Amparado en aquella famosa frase de «conozca Cuba primero y el extranjero después», he tenido el enorme privilegio de recorrer cientos de kilómetros dentro de la Isla y descubrir detalles ignotos de muchas de sus urbes más bellas. Me faltan algunas, lo sé, y ando aún con esa deuda en una mochila que reposa sobre mi conciencia, mas por motivos diversos aún no he podido llegar, por ejemplo, al extremo más oriental.
Sin embargo, de todas las ciudades visitadas guardo imágenes, enseñanzas y personas. Y también añoranzas, claro está.

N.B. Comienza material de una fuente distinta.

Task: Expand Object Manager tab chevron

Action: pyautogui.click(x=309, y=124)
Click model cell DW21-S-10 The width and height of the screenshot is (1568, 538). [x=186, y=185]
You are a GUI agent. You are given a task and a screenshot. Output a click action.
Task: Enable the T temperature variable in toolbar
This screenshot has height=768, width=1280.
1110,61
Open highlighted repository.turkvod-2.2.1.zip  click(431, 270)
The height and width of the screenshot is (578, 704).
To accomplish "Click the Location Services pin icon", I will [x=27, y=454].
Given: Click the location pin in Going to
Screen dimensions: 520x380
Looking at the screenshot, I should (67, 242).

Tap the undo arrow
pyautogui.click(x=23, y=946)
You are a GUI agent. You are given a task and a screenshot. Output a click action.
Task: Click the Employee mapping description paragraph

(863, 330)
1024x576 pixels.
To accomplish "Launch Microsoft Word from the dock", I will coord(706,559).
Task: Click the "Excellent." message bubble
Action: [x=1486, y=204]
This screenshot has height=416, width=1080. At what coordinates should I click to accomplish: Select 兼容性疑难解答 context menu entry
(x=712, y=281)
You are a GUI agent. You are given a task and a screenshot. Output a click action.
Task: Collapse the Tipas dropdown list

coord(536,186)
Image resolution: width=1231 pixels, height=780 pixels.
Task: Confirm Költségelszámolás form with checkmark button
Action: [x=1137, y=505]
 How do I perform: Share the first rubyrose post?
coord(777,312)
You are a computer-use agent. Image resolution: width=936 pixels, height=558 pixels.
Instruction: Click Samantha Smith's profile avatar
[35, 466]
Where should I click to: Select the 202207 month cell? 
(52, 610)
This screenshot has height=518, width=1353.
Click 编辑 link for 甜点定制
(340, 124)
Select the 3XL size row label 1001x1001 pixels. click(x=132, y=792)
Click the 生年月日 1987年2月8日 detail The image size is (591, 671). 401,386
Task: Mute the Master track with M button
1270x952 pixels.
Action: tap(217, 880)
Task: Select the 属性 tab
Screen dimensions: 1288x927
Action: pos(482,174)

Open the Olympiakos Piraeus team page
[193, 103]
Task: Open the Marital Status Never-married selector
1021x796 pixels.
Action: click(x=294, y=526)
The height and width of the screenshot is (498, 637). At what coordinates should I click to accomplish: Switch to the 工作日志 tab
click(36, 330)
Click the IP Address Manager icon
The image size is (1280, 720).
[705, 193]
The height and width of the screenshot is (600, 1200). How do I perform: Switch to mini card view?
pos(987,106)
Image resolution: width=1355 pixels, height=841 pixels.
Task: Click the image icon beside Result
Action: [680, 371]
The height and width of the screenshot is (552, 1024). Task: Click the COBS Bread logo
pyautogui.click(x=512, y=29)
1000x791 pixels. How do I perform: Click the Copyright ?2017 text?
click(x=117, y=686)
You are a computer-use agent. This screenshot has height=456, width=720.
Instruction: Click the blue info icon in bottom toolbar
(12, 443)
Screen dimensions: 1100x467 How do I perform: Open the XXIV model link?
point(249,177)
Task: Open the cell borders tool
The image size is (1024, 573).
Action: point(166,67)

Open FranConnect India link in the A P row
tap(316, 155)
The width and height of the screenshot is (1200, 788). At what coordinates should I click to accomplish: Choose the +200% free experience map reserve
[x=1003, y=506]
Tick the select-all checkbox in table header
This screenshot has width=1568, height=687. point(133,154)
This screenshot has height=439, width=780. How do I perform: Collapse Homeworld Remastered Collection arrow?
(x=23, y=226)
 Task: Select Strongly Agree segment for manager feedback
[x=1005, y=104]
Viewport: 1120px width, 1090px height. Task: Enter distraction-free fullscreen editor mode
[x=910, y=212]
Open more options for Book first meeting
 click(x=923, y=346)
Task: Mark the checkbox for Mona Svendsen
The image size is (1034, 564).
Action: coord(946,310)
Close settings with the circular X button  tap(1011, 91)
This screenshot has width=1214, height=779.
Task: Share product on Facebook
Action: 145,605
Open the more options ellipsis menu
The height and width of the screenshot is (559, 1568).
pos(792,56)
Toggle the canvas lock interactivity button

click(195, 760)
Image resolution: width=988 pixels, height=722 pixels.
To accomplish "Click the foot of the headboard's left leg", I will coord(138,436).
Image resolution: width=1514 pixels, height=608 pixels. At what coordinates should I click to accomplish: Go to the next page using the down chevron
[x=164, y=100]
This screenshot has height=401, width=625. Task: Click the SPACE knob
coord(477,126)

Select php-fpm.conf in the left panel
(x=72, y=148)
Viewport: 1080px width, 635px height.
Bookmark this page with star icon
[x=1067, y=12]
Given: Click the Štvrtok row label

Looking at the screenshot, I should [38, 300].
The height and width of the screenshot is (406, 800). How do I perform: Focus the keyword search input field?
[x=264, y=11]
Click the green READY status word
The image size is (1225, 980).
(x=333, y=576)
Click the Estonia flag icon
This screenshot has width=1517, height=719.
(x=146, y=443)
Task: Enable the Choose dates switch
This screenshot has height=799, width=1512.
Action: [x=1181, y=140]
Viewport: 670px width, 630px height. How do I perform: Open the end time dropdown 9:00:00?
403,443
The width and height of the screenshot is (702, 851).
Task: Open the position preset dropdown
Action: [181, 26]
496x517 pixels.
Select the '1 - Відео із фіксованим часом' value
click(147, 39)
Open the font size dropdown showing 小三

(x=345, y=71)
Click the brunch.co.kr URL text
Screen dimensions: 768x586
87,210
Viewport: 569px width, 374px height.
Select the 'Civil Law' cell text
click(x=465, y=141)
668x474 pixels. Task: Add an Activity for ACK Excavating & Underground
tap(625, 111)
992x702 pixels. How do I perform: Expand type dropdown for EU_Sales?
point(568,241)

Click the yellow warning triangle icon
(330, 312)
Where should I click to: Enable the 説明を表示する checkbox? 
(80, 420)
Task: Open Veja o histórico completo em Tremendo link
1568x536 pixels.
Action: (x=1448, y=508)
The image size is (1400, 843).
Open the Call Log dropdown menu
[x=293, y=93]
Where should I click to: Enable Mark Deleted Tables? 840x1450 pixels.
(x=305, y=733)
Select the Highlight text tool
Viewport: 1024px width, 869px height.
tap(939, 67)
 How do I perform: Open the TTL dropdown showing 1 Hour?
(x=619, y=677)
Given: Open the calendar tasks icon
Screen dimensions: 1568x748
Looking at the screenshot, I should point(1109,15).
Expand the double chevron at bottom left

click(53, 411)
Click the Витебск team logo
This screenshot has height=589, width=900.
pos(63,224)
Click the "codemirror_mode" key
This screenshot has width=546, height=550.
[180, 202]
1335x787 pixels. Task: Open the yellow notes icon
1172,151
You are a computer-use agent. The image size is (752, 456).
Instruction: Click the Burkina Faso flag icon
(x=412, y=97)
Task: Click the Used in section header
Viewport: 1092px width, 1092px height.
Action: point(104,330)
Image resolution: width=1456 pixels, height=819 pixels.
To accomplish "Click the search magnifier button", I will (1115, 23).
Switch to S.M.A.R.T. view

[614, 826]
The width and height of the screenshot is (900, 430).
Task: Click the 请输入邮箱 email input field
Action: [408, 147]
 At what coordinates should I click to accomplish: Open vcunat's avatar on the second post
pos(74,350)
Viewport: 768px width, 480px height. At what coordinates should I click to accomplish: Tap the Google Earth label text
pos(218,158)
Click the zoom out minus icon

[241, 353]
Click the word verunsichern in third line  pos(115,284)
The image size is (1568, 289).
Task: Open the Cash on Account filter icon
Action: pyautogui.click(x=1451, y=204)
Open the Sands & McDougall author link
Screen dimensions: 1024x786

Porque a fin de cuentas, bien lo sé a estas alturas, nada define mejor a un sitio que su gente y sus recuerdos. Pudiera describir, si en pocos días uno puede llegar a retratar con certeza la esencia sentimental de alguien, las cualidades intrínsecas de cada pedazo de país.
En Granma, por ejemplo, encontré a las personas más serviciales que he conocido. Deambulé por casi todos sus municipios y un factor común pudimos notar los forasteros: la incondicional humildad y entrega de los residentes allí para tratar al visitante de la mejor manera. Vi gente de pueblo quitarse pertenencias materiales para entregarlas en beneficio de la imagen de su pueblo. ¡Cuánta sencillez hay en quien pone por delante la bondad a la ambición!
En Bayamo, por cierto, me sucedió algo que jamás olvido: iba caminando por una de sus calles principales con una pizza en la mano y, al terminar de deglutir aquel amasijo de harina que sació mi hambre viajera, dejé caer el papel encima de la acera. La reacción fue instantánea. Miré alrededor y solo vi basura donde yo mismo la había vertido.
Varios cestos me aguardaban en el camino y, por malas costumbres, tuve la automática e incívica reacción de salirme de aquel pedazo de papel embarrado de grasa allí mismo. Por suerte, el cargo de conciencia me dio una de las más profundas lecciones. Me agaché al instante, lo recogí y metros más adelante lo deposité en un contenedor. Si los bayameses no ensuciaban su ciudad, ¿quién era yo para romper con tan buenas prácticas?
En Santiago disfruté con la alegría que reina entre sus habitantes. Cerca del bulevar de Enramadas, en un parque frente a la Catedral, mientras saludaba a los clásicos «Chaguitos» y los fotografiaba para mostrarlos luego a mis familiares y amigos de Occidente, una señora «indómita» descubrió mi lugar de nacimiento y no dudó en recitar par de chistes de pinareños delante de los demás.
Por supuesto, fui el primero en reírme y, al final, aquella morena entrada en los 60 años se acercó y me dijo en voz baja, para que nadie más pudiera oírla: «deja que se rían, yo lo hice en broma, ustedes los pinareños son tremendas personas y en mi casa a partir de hoy tienes la tuya». Me abrazó y se perdió en la muchedumbre.
Anécdotas así pudiera contar muchas. Cada ciudad es un mundo aparte, aunque todas tengan en su quintaesencia esa cubanía rellolla de la cual jamás podrían apartarse. Y yo, sagitario al fin y al cabo, volveré a las carreteras cuando la situación me lo permita para seguir conociendo —y narrando— estos pasajes que enriquecen el alma.